In spite of being transfer out of state, Bill did not skip a beat. He help me with all of the standard divorce issues such as out of state visitations, child support and other thorny issues.
I highly recommend him for a Family Court lawyer
Posted by Kelly
I actually was referred to Mr. Bratton by one of my ex-husbands friends/co-worker. Mr. Bratton handled my divorce for me. I had been married for just shy of 25 years and I knew I needed some help. My ex wanted to "handle" it ourselves but I knew all that would happen would that I would be bullied into doing everything his way and NOT fairly. Mr. Bratton and his staff provided me with awesome service and were never bothered by my questions and always helped me to understand all the proceedings. I was very comforting to know I had someone in my corner looking out for my best interests. I will forever be grateful to Mr. Bratton and his team!!!
Posted by Jerry
Honest Attorney !!! Productive Attorney !!
Obviously a joke - right? I have heard all the same jokes you have and read and heard every real life story about the promises attorneys make and never keep. The one thing most people think you can count on is it is always good for them and heartbreak for you.
Well, I am writing this to tell you I have used Mr. Bratton and his staff for
almost 18 years for various issues surrounding my very difficult divorce with complications involving support payments, child custody and support modifications. Such a horrible experience !!
But I can tell you honestly that you could never hope to find an attorney with more integrity or ability to seek a middle ground. HE is always looking for a "sense of fairness " in dealing with you and the opposition.
HE always looked out for the best interest of my child and me ( not
always agreeing with me) but for what was fair and equitable. And I can tell you honestly that I never felt ripped off like so many stories I have heard and read.
So if you are in need of a family law attorney I highly recommend MR. Bratton to handle one of the most important issues of your life.
With great respect and gratitude I would like to thank MR. Bill Bratton and his staff for all they have done for me.

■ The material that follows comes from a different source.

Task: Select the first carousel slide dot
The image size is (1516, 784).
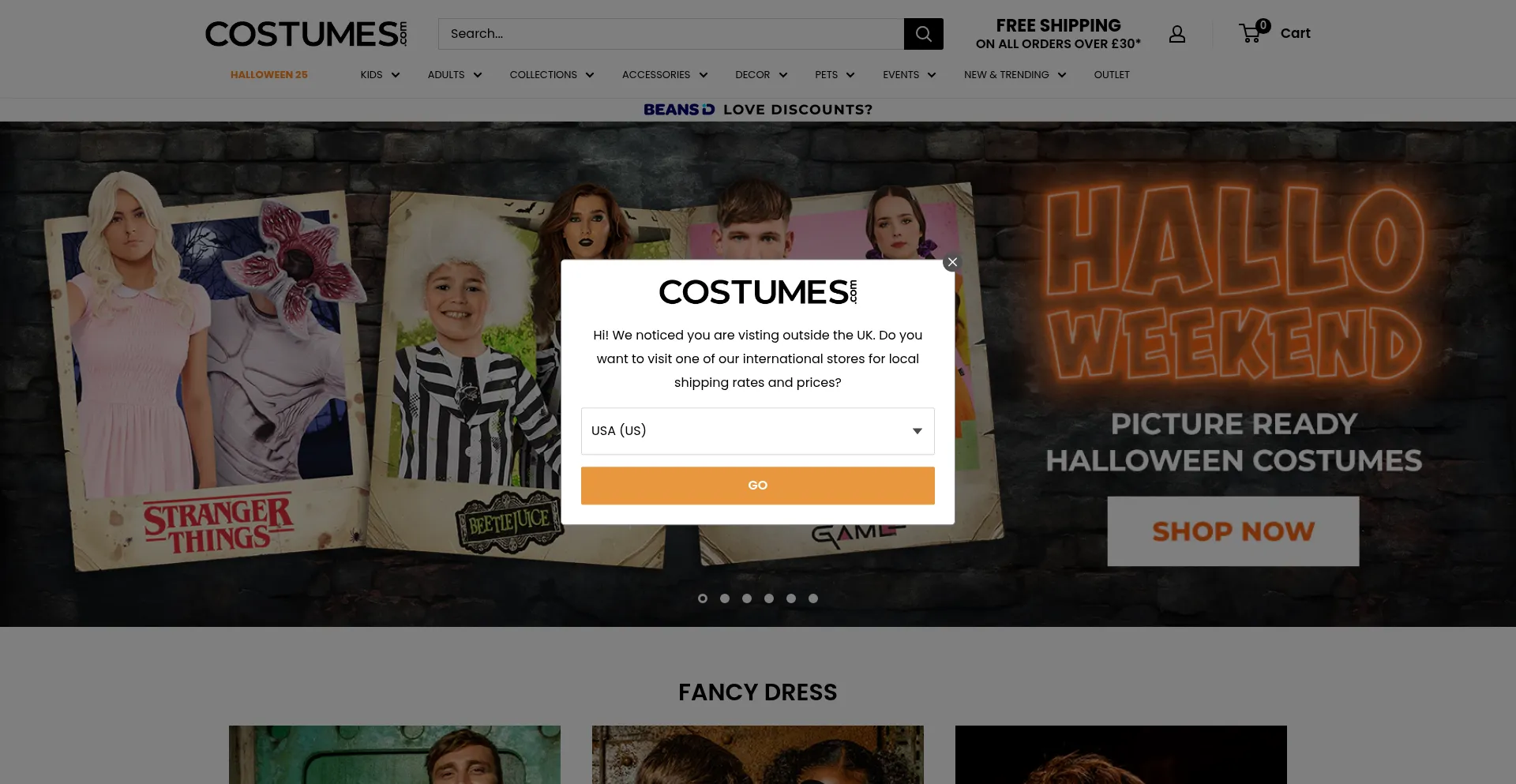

I am sure you will feel the same when the horrible experience of needing a family law attorney ends.
With sincere thanks
Posted by Thomas
I was involved in a very lengthy and horrible custody battle with my Ex wife. I retained Mr. Bratton after a terrible experience with my first attorney. Mr. Bratton was very professional and represented me in a spectacular fashion. For those of you who've gone through this experience you know how stressful it is. He was always there to talk me down, give me sound advice and keep me on track. The best part of all was that by the end of it all I was awarded primary custody of my children. I constantly recommend him to anyone that is preparing to go to family court.